街はすっかり梅雨入りしたと、ニュース番組が宣言していた。もし僕が居なければこの部屋はカビだらけになっていただろう。
プシュ
「缶ビールとか開けてないで、洗い物ぐらい手伝って下さいよ」
「いや、まず仕事から帰ったらコレでしょ」
先輩のマンションには必ず立ち寄るようになって、自宅へ帰らない日もすっかり多くなった。

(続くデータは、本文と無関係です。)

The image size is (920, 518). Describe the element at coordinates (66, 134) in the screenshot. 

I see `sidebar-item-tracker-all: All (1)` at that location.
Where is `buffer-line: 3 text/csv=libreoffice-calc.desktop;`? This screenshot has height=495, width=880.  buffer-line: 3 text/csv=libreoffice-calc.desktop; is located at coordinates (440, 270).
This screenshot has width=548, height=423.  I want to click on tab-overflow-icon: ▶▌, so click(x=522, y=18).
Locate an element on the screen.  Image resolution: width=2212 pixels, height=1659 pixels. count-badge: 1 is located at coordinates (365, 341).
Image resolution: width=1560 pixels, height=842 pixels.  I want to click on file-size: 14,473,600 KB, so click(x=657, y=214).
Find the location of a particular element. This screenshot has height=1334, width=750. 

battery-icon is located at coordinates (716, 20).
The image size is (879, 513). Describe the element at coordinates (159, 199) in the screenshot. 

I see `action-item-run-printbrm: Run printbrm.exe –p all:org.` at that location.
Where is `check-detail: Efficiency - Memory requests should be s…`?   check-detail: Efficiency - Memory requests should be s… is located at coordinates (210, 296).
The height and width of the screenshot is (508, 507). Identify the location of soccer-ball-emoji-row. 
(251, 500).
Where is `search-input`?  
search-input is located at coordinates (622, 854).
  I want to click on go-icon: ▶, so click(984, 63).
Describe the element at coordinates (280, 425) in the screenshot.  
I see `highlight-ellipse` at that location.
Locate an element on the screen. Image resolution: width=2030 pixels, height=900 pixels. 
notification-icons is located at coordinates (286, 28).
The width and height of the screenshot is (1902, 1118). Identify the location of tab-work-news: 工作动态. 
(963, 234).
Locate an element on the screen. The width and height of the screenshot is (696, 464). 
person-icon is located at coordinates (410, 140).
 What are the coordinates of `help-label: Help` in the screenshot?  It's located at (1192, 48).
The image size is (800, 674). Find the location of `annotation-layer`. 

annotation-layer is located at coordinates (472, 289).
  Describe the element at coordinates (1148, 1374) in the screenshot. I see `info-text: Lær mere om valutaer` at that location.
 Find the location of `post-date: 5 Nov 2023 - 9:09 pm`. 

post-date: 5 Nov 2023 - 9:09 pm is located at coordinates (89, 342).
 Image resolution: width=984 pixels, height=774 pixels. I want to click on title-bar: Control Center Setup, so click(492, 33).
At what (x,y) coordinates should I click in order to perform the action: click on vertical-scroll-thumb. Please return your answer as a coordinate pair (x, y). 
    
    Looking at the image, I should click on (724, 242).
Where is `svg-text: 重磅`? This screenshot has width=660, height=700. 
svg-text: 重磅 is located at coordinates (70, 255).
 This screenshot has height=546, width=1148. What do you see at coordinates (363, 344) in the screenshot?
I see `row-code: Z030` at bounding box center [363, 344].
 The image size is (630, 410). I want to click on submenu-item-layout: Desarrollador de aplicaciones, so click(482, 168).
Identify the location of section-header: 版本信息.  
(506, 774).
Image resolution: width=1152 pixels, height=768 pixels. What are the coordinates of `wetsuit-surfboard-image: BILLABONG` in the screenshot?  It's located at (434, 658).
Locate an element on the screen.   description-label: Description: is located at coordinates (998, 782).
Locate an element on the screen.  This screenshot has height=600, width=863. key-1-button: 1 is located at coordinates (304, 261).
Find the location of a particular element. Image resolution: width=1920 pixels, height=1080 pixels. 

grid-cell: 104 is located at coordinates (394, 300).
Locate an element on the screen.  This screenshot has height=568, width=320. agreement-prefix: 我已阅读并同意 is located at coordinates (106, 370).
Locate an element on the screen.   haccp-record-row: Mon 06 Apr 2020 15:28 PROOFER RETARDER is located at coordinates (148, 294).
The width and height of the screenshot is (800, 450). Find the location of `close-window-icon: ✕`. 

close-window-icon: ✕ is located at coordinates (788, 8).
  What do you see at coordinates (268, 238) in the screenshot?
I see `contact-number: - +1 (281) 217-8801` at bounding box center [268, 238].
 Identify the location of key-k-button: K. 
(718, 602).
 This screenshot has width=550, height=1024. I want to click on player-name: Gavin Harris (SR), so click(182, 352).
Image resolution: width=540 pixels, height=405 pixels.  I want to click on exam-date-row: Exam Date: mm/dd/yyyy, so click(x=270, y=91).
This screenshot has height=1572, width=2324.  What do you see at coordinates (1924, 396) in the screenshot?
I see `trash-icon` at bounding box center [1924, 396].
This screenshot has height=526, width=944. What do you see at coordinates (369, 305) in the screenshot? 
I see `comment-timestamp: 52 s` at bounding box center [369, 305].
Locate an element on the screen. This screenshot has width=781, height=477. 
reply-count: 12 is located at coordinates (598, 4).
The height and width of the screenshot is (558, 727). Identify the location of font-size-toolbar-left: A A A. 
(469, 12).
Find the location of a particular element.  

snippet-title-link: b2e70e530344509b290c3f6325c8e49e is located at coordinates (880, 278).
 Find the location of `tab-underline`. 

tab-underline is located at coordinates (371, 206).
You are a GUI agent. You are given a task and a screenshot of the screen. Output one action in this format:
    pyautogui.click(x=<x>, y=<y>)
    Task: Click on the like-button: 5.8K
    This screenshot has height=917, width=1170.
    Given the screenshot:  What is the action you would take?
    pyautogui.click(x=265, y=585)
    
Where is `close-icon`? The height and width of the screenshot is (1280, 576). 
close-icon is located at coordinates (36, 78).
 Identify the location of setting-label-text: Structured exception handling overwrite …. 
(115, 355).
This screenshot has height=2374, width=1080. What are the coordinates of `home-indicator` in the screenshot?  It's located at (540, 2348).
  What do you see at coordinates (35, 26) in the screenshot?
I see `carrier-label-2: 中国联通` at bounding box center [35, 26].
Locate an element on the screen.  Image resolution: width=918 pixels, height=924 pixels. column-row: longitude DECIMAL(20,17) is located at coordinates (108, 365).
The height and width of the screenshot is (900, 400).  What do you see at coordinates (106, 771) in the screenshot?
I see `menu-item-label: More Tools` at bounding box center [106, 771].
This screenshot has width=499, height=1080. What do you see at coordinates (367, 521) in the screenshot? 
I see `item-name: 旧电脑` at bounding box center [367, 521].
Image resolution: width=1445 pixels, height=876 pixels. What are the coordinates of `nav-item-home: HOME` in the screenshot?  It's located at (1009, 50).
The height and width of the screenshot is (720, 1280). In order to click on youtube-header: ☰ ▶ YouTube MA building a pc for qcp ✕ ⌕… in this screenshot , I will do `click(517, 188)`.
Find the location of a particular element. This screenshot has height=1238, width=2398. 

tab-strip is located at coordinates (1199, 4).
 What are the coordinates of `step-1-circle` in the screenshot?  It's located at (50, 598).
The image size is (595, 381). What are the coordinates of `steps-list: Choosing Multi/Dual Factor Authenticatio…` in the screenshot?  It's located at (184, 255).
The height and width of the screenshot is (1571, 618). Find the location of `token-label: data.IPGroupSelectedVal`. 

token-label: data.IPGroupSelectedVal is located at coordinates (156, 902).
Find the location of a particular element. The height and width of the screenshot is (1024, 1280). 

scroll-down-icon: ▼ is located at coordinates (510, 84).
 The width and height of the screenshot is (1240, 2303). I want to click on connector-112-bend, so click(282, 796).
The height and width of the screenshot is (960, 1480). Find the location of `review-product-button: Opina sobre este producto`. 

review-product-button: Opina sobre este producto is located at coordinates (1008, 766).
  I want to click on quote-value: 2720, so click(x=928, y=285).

もう、半同棲と言っていいだろう。
「そうやってビール開けちゃうから炊事とか洗濯とかしなくなっちゃうんですよ」
「まま固い事言わないで、新倉くんも一本飲みなさいよ」
なんだかいいようにコキ使われているような気もするけど、放っておけない僕の性格も良くない。
「晩ご飯は適当な炒め物でいいですか? 残った人参使わないといけないし」
「んー、その前に、新倉くん食べちゃおうかな」
「ちょ、センパ……」
外は相変わらず雨だから帰るのが面倒。そう言って雨が降るたびに先輩の部屋に泊まっては、雨音を聞きながら朝まで抱き合っていた。